As for "object initializers for immutable objects" I don't think that it will be any useful in presence of record types, considering that you still need to declare the constructor. Also, if the class requirements go beyond of a record, it woudn't make sense to provide the same syntax for deconstruction out of the box.

isaacabraham commented 8 years ago

Positional deconstruction for tuples, yes. For records / classes with named properties - no.

jakeswenson commented 8 years ago

I love all of this. Would you be able to use named arguments in positional deconstruction? (named deconstruction?)

p is Person(firstName: "Mickey", lastName: *)
HaloFour commented 8 years ago

@jakeswenson

Why wouldn't property patterns be sufficient for that purpose?

p is Person { FirstName is "Mickey" }
paulomorgado commented 8 years ago

@HaloFour, operators would inded kill the chance of having virtual methods. But extension methdos wouldn't. Pretty much like LINQ - operators can translate to either instance methods or extension methods.

@MadsTorgersen, @gafter, What's the use case of this?

public abstract Person With(string firstName = this.FirstName, string lastName = this.LastName);

Isn't this opening a can of worms?

Would this (or something like this) be valid:

if (p is Person(lastName: "Mouse", firstName: "Mickey")) { ... }
if (p is Person(firstName: "Mickey", lastName: *)) { ... }
if (p is Person(firstName: "Mickey")) { ... }
if (p is Person(FirstName: "Mickey", LastName: *)) { ... }
if (p is Person(FirstName: "Mickey")) { ... }
HaloFour commented 8 years ago

@paulomorgado

Extension methods have the exact same problem that operators do, the dispatch is determined at compile time and not at run time based on the actual type of the instance. In my example above the variable is Person, not Student, so any extension method it would resolve would be for this Person, not this Student.

paulomorgado commented 8 years ago

@HaloFour, you can put the extension methods in any extension class you want to and virtual methods would still be possible.

The exact same thing happens with LINQ. Not all enumerables are alike.

HaloFour commented 8 years ago

@paulomorgado You could, but that only works based on the type of the variable since that's the only thing that the compiler knows. This is very different from virtual methods where the dispatch is determined at runtime based on the exact type:

public static class PersonExtensions {
    public static string Test(this Person person) {
        return "Person";
    }

    public static string Test(this Student person) {
        return "Student";
    }
}
...
Person person = new Student();
 // compiler resolves to extension method of Person
string result = person.Test();
Debug.Assert(result == "Person");

vs.

public class Person {
    public virtual string Test() {
        return "Person";
    }
}

public class Student : Person {
    public override string Test() {
        return "Student";
    }
}
...
Person person = new Student();
// compiler virtually calls Person.Test which is dispatched to Student.Test at runtime
string result = person.Test();
Debug.Assert(result == "Student");

If Person or an extension method for Person performs the "wither" the Grade property will most certainly be lost and the return type would be a Person, not a Student. That's why they would need to be virtual instance methods, and in the case of abstract types also abstract.
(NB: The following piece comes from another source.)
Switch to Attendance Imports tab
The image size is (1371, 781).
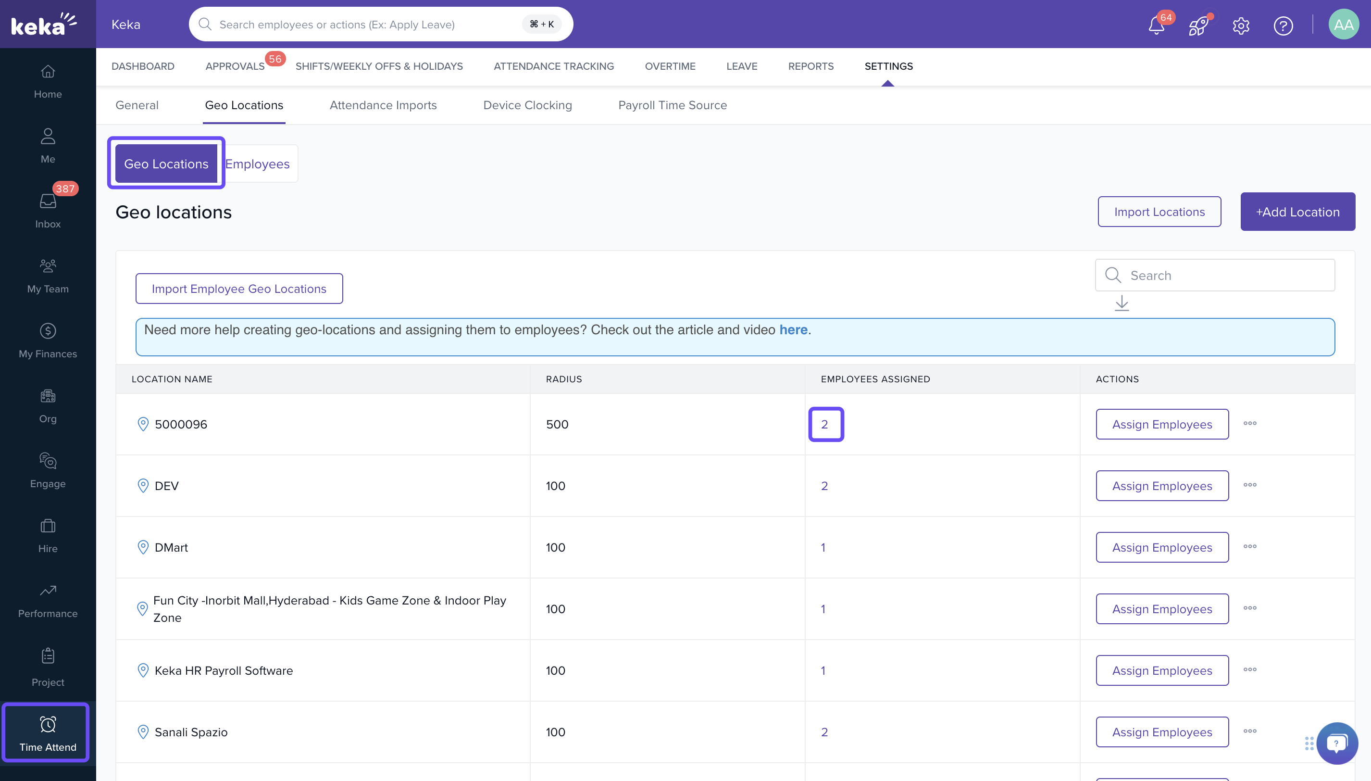point(383,105)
mythz commented 8 years ago

Positional deconstruction

I struggle to see how this feature justifies the complexity and new concepts it would add to C#. In just 1-line we're introducing is against a constructor, using a constructor without new, and the yet-seen-before wildcard in C#:

if (p is Person("Mickey", *)) // positional deconstruction

What are all these new concepts saving us from writing, this?

if ((p as Person)?.FirstName == "Mickey") {
}

Which is even less readable than above as you'll need to either carry the constructor definition in your head or routinely consult the class definition to find out what the condition is matching against.

Note: just because something is more terse doesn't make it more readable.

If we also wanted multiple conditions we add a static function and get readable, typed syntax today:

using static Test;
public class Test {
    public static bool match<T>(T o, Func<T, bool> predicate) => o != null && predicate(o);
}

if (match(p as Person, p => p.FirstName == "Mickey" && p.LastName == "Mouse")) {
}

With no added complexity cost to language or tooling. Tho would be nice if the compiler could optimize away the method call stack + lambda overhead for us :)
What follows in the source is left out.